Para muchos este suceso sería suficiente para contar una historia (la Patagonia es al fin y al cabo la historia de la lucha humana por hacer habitable un territorio inaudito), sin embargo para Watkins no. Arriesga más (algo que el lector agradece) y agita el cubilete de la imaginación (algo que lector siempre espera) y lanza la historia de San Cráter y sus miserias políticas (encarnadas en el intendente Saulito Bernadetti y en el delegado gremial Nathanael Yáñez) hacia el espacio, tejiendo una nueva intriga en el cielo neuquino: la vida del planeta Acnur donde viven seres que “miden en promedio unos dos metros treinta” que “visten túnicas y estilizados mamelucos. Tienen largas cabelleras, bigotes y orejas, en combinación con ojos aovados y rojos, demasiado grandes para sus cabezas”. Esos seres, son los responsables del desastre, debido a una equivocación tras el levantamiento de un monumento de Stonehenge en San Cráter, igual al mítico de Surrey, Inglaterra. Semejante despropósito genera enojos y venganzas en las mentes extraterrestres. Y como si faltaba algo más, Watkins vuelve a hacer rodar los dados de la imaginación sobre el tapiz patagónico y complica la historia con la aparición y consumo de una extraordinaria droga llamada Indra y la amenaza de una próxima destrucción de la Tierra.
Los lectores que aborden Semillas malas desde la red de la Ciencia Ficción (aproximación que Watkins, con oficio, seduce al introducir, por ejemplo, teorías como la Sucesión de Fibonacci), seguramente atribuían a las características propias de ese género el torrente de situaciones imaginarias en la novela. Puede que así sea, pero leída desde otro lugar no tan cómodo, el despliegue de invención narrativo y de lenguaje que propone Watkins (creación de nombres, descripciones insólitas, fusión de universos inventados y reales, y hasta una bibliografía propia), parecen estar más ligados al tempo propia de las historietas donde una acción siempre despierta una nueva acción. Es decir, el ritmo del cuadro a cuadro.
Hay en Semillas malas un ritmo de aceleración constante de los hechos (tanto en lo que sucede en el planeta Acnur como en lo que ocurre en el pueblo San Cráter) por momentos vertiginoso. Y si bien la robusta prosa de Watkins no se resiente nunca (se mantiene a nivel de la acción gracias al humor), no pasa desapercibido esa diferencia de ritmo, de intensidad, existente entre una historieta y una novela. Algo de esta cuestión enfrentó Oesterheld cuando novelizó sus historietas. Entonces ¿es Semillas malas una simple novela de ciencia ficción o es un complejo mecanismo narrativo donde la novela es historietizada para alcanzar, en clave parodia, una ficción científica?

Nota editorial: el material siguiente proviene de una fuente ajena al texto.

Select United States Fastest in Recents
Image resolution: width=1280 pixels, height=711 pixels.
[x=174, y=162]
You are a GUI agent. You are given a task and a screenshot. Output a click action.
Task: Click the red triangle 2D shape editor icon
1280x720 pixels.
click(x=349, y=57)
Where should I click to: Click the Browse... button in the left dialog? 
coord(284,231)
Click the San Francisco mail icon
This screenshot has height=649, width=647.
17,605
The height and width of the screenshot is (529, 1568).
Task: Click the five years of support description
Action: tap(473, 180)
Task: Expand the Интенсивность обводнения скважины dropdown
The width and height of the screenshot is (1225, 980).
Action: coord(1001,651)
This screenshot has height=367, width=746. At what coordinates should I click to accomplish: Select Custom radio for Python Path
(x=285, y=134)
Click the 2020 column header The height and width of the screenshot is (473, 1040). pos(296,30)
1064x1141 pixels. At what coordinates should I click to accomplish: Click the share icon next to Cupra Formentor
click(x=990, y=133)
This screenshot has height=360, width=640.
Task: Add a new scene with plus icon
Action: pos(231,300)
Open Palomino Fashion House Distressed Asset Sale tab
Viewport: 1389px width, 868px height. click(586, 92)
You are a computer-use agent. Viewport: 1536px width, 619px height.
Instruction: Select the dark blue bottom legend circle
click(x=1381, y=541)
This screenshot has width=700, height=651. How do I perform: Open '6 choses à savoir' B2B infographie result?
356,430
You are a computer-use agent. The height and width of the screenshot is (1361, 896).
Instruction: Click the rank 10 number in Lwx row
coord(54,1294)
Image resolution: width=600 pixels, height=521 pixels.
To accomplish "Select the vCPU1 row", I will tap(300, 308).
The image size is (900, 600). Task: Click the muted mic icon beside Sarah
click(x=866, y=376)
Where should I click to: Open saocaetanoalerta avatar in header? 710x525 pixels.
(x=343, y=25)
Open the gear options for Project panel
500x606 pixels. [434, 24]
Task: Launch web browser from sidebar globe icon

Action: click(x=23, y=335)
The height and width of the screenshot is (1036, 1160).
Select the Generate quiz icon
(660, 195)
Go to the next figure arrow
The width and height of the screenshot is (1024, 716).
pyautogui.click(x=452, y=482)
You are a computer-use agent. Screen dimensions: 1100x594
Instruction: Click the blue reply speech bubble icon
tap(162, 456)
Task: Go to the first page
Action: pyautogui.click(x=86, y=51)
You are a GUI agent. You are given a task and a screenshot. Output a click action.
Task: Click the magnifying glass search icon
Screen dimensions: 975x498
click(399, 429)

Por último. Dicen los expertos en cannabis que no hay malas semillas, sino torpezas del cultivador. Atentos a ese axioma se podría decir, entonces, que la historia que narra y dibuja Watkins ocurrida en esa Patagonia real e irreal, más allá de todas las etiquetas, no deja de pertenecer a un realismo desesperante: la inutilidad del hombre versus su indulgente naturaleza.